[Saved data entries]
::::
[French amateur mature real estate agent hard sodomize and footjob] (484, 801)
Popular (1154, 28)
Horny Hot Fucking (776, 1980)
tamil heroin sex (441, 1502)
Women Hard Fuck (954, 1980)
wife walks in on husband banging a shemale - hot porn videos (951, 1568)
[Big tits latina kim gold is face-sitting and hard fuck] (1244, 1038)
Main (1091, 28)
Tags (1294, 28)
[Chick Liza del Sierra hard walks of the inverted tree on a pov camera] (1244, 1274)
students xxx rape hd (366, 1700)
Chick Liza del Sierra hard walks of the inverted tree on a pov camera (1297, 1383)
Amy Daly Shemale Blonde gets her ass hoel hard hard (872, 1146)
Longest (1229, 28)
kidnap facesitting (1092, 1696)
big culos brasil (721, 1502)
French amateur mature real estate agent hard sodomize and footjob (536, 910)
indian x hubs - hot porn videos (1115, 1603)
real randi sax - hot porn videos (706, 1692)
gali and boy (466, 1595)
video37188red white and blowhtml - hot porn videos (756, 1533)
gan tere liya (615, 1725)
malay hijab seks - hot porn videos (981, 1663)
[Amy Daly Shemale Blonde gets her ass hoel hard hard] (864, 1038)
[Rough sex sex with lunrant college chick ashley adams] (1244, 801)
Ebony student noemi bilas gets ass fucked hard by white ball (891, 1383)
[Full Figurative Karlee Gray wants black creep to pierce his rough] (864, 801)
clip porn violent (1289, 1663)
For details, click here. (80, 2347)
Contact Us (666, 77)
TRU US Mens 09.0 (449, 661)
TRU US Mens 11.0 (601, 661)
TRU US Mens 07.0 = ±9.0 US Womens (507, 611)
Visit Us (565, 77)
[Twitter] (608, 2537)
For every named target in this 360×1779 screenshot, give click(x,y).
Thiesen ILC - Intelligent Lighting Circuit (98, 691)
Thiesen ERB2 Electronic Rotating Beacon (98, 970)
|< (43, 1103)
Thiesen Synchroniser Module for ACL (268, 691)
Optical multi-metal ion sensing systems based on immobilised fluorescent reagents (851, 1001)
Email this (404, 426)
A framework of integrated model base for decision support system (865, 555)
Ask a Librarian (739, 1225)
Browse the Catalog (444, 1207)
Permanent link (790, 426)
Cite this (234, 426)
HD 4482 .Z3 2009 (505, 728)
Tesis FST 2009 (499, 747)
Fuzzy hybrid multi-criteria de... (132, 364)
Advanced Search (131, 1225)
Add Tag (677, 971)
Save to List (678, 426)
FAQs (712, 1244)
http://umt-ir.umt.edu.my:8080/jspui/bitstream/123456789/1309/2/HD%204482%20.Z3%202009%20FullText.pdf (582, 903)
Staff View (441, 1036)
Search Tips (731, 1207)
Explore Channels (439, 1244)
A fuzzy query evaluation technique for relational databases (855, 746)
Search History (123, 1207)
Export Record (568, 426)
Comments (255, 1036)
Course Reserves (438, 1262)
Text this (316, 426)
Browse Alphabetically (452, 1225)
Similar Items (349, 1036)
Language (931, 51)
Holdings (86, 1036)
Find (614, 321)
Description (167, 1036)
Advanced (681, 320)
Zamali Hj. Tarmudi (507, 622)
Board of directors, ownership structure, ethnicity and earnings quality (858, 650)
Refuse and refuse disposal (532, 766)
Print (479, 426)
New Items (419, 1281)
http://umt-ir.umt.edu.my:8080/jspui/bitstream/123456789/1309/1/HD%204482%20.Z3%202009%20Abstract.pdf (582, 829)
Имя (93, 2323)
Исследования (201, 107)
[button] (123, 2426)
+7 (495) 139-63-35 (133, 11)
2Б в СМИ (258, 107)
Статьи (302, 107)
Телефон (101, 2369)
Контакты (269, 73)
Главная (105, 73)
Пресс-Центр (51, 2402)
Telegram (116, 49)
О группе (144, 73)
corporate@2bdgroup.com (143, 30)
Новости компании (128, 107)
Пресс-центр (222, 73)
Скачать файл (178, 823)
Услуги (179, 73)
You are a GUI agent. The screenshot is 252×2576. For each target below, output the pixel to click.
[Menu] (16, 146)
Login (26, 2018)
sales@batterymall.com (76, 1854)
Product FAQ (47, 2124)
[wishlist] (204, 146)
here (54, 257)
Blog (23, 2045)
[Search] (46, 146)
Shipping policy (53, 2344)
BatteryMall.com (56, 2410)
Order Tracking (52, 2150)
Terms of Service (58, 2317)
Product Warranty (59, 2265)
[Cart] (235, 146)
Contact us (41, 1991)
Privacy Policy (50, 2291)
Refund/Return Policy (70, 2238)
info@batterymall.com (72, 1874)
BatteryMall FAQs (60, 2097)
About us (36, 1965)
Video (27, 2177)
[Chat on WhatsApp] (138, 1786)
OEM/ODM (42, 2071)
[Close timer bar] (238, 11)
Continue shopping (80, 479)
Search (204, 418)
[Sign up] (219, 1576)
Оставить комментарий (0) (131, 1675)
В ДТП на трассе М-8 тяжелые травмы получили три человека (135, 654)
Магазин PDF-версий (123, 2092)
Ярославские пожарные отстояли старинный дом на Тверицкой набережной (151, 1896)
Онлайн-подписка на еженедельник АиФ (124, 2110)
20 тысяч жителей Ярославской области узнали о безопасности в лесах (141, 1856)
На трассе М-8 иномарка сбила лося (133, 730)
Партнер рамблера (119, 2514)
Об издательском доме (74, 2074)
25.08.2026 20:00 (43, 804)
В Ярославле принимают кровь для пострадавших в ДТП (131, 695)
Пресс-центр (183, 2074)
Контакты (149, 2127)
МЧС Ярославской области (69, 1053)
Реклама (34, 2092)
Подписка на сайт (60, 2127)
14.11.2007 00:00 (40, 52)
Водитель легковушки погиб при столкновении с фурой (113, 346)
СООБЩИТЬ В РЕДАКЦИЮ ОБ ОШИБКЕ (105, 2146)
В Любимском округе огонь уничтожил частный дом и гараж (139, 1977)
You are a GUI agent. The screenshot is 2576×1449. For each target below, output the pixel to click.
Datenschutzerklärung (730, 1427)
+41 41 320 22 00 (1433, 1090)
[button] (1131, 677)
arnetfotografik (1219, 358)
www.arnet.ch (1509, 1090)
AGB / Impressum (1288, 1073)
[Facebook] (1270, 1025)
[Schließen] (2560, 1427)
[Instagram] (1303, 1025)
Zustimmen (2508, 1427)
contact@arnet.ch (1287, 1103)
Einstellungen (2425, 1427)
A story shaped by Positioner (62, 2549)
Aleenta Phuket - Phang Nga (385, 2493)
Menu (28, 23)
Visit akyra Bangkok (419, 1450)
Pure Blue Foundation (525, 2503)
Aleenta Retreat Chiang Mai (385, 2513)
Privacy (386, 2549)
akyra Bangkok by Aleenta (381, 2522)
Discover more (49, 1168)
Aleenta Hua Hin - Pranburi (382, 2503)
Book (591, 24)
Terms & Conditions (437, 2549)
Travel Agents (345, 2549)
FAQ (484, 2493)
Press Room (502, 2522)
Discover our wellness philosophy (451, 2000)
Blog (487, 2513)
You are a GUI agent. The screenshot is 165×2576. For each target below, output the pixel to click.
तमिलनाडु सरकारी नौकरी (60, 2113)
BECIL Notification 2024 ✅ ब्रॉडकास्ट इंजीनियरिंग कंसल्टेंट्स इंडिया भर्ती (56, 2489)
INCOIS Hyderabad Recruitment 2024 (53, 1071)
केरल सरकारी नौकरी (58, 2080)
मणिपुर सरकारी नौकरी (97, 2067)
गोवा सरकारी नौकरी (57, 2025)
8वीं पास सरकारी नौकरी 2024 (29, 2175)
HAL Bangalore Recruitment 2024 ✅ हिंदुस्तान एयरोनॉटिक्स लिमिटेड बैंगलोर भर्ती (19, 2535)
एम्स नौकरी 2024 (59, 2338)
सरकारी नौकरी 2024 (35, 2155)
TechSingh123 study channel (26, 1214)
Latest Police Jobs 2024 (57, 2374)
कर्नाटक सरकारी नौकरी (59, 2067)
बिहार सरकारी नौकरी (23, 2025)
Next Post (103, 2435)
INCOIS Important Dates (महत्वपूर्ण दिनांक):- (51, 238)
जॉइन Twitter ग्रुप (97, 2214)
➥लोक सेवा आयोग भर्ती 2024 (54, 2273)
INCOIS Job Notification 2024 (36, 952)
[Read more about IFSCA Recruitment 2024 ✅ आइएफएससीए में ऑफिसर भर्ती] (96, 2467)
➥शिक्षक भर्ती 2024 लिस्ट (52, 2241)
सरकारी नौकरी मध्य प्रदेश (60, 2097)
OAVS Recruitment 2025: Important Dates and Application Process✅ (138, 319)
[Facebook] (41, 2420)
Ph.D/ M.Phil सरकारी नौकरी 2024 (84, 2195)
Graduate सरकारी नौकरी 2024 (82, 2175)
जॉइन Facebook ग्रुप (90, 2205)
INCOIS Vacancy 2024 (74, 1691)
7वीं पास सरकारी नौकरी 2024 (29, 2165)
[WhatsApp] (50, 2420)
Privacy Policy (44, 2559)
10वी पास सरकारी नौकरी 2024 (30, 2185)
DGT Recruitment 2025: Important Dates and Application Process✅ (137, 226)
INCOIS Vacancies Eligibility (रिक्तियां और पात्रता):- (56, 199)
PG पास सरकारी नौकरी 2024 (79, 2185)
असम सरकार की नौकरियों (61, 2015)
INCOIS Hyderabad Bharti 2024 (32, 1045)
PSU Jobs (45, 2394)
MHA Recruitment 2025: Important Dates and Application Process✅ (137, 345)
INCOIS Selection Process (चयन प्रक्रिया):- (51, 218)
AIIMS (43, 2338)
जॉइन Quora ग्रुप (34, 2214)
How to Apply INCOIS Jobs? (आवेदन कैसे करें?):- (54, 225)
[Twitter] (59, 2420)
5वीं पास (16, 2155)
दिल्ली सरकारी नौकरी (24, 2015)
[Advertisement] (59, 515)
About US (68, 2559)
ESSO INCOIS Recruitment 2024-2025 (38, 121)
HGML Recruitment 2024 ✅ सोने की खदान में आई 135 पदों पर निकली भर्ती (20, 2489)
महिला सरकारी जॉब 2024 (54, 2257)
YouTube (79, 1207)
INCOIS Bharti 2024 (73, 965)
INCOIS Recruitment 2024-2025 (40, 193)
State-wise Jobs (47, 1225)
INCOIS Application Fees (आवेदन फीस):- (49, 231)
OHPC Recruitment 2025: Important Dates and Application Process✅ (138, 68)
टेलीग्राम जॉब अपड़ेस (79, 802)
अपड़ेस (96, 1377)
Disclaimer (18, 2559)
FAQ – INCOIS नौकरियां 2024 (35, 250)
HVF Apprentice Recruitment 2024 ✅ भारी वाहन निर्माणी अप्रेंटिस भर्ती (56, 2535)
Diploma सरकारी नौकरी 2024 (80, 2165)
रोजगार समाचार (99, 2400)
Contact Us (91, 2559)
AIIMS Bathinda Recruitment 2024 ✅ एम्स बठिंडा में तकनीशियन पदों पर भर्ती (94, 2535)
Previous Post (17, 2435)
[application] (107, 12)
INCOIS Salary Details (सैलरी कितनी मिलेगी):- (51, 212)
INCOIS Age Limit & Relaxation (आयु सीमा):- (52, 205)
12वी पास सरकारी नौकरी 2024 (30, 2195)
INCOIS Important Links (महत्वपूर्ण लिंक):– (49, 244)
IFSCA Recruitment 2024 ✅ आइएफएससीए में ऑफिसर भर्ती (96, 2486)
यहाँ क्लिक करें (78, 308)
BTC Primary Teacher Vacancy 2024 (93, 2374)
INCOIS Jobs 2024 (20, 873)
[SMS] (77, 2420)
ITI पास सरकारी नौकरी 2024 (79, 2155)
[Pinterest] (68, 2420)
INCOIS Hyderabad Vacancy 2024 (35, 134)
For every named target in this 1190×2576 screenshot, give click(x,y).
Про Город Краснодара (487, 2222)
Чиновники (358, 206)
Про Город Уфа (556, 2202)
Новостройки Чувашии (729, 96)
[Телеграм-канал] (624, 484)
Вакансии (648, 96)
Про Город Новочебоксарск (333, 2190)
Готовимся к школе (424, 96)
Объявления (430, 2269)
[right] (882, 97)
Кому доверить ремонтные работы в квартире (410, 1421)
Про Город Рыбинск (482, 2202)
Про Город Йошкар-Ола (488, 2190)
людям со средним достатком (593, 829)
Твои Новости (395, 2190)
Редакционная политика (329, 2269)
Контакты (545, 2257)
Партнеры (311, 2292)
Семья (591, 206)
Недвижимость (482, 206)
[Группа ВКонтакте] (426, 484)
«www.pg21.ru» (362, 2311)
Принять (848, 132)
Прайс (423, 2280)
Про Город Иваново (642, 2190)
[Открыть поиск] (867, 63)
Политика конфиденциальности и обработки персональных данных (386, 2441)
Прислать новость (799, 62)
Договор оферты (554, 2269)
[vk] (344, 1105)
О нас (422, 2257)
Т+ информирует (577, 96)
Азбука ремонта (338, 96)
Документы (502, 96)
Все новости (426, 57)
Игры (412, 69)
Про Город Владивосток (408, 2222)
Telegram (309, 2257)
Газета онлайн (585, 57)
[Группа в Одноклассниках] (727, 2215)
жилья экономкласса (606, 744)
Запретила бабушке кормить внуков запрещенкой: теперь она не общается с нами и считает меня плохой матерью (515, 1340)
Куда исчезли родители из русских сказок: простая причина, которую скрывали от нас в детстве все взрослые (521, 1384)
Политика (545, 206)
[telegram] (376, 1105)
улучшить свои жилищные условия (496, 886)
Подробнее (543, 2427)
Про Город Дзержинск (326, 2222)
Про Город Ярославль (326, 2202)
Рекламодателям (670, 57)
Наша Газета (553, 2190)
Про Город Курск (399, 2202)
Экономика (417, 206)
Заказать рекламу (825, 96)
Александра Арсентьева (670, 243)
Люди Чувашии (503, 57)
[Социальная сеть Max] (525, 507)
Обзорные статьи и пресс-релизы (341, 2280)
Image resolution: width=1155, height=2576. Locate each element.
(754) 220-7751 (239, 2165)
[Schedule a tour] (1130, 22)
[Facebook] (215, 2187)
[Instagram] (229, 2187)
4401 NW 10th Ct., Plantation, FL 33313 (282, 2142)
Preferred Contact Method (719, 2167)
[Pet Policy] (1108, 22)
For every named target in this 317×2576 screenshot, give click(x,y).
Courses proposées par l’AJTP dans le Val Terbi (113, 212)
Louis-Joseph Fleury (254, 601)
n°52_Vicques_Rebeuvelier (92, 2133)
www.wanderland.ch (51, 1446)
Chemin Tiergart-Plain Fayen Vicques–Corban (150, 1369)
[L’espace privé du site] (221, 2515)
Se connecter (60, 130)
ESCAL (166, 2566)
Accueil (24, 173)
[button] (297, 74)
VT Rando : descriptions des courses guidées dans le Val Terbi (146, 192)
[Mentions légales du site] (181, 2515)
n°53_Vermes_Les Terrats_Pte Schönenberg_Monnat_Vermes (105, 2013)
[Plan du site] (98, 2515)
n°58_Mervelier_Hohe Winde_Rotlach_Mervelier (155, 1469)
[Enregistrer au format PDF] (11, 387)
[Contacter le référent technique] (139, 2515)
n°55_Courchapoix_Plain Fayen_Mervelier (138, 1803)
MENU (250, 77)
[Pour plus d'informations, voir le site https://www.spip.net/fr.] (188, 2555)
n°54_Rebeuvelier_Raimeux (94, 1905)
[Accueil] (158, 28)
::::
WHAT TO WORK ON:
Restate word for word the entries above, starting at the line with "YouTube (79, 1207)" and ending at the line with "Газета онлайн (585, 57)", inclusive, and no others.

SOLUTION TO THE PROBLEM:
YouTube (79, 1207)
INCOIS Bharti 2024 (73, 965)
INCOIS Recruitment 2024-2025 (40, 193)
State-wise Jobs (47, 1225)
INCOIS Application Fees (आवेदन फीस):- (49, 231)
OHPC Recruitment 2025: Important Dates and Application Process✅ (138, 68)
टेलीग्राम जॉब अपड़ेस (79, 802)
अपड़ेस (96, 1377)
Disclaimer (18, 2559)
FAQ – INCOIS नौकरियां 2024 (35, 250)
HVF Apprentice Recruitment 2024 ✅ भारी वाहन निर्माणी अप्रेंटिस भर्ती (56, 2535)
Diploma सरकारी नौकरी 2024 (80, 2165)
रोजगार समाचार (99, 2400)
Contact Us (91, 2559)
AIIMS Bathinda Recruitment 2024 ✅ एम्स बठिंडा में तकनीशियन पदों पर भर्ती (94, 2535)
Previous Post (17, 2435)
[application] (107, 12)
INCOIS Salary Details (सैलरी कितनी मिलेगी):- (51, 212)
INCOIS Age Limit & Relaxation (आयु सीमा):- (52, 205)
12वी पास सरकारी नौकरी 2024 (30, 2195)
INCOIS Important Links (महत्वपूर्ण लिंक):– (49, 244)
IFSCA Recruitment 2024 ✅ आइएफएससीए में ऑफिसर भर्ती (96, 2486)
यहाँ क्लिक करें (78, 308)
BTC Primary Teacher Vacancy 2024 (93, 2374)
INCOIS Jobs 2024 (20, 873)
[SMS] (77, 2420)
ITI पास सरकारी नौकरी 2024 (79, 2155)
[Pinterest] (68, 2420)
INCOIS Hyderabad Vacancy 2024 (35, 134)
For every named target in this 1190×2576 screenshot, give click(x,y).
Про Город Краснодара (487, 2222)
Чиновники (358, 206)
Про Город Уфа (556, 2202)
Новостройки Чувашии (729, 96)
[Телеграм-канал] (624, 484)
Вакансии (648, 96)
Про Город Новочебоксарск (333, 2190)
Готовимся к школе (424, 96)
Объявления (430, 2269)
[right] (882, 97)
Кому доверить ремонтные работы в квартире (410, 1421)
Про Город Рыбинск (482, 2202)
Про Город Йошкар-Ола (488, 2190)
людям со средним достатком (593, 829)
Твои Новости (395, 2190)
Редакционная политика (329, 2269)
Контакты (545, 2257)
Партнеры (311, 2292)
Семья (591, 206)
Недвижимость (482, 206)
[Группа ВКонтакте] (426, 484)
«www.pg21.ru» (362, 2311)
Принять (848, 132)
Прайс (423, 2280)
Про Город Иваново (642, 2190)
[Открыть поиск] (867, 63)
Политика конфиденциальности и обработки персональных данных (386, 2441)
Прислать новость (799, 62)
Договор оферты (554, 2269)
[vk] (344, 1105)
О нас (422, 2257)
Т+ информирует (577, 96)
Азбука ремонта (338, 96)
Документы (502, 96)
Все новости (426, 57)
Игры (412, 69)
Про Город Владивосток (408, 2222)
Telegram (309, 2257)
Газета онлайн (585, 57)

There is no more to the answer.